▼

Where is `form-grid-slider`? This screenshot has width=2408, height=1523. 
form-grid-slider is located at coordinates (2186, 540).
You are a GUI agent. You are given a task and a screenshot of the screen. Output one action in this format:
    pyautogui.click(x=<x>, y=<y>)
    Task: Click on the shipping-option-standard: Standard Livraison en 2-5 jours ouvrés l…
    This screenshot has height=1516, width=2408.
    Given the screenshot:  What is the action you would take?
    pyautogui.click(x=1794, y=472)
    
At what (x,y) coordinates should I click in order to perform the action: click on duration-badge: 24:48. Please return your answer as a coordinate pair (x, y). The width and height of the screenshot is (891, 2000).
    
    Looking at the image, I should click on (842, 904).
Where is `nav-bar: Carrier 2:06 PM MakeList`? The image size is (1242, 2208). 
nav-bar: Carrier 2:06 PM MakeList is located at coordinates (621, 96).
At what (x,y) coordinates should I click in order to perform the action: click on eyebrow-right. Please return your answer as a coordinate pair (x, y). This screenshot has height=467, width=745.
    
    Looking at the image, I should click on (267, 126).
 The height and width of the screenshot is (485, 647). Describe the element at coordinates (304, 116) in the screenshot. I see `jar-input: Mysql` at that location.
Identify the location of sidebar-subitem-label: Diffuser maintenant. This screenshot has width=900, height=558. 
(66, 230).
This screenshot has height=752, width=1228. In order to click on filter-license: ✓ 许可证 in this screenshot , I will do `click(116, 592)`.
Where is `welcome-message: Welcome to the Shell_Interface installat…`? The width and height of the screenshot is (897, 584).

▲

**EXERCISE INSTRUCTIONS**
Rewrite the listing as a numbered list, leaving out blank lines, beginning at the line that contains "is (1242, 2208)." and continuing through the last line of the listing.

**EXERCISE SOLUTION**
1. Where is `nav-bar: Carrier 2:06 PM MakeList`? The image size is (1242, 2208). 
2. nav-bar: Carrier 2:06 PM MakeList is located at coordinates (621, 96).
3. At what (x,y) coordinates should I click in order to perform the action: click on eyebrow-right. Please return your answer as a coordinate pair (x, y). This screenshot has height=467, width=745.
4.     Looking at the image, I should click on (267, 126).
5.  The height and width of the screenshot is (485, 647). Describe the element at coordinates (304, 116) in the screenshot. I see `jar-input: Mysql` at that location.
6. Identify the location of sidebar-subitem-label: Diffuser maintenant. This screenshot has width=900, height=558. 
7. (66, 230).
8. This screenshot has height=752, width=1228. In order to click on filter-license: ✓ 许可证 in this screenshot , I will do `click(116, 592)`.
9. Where is `welcome-message: Welcome to the Shell_Interface installat…`? The width and height of the screenshot is (897, 584).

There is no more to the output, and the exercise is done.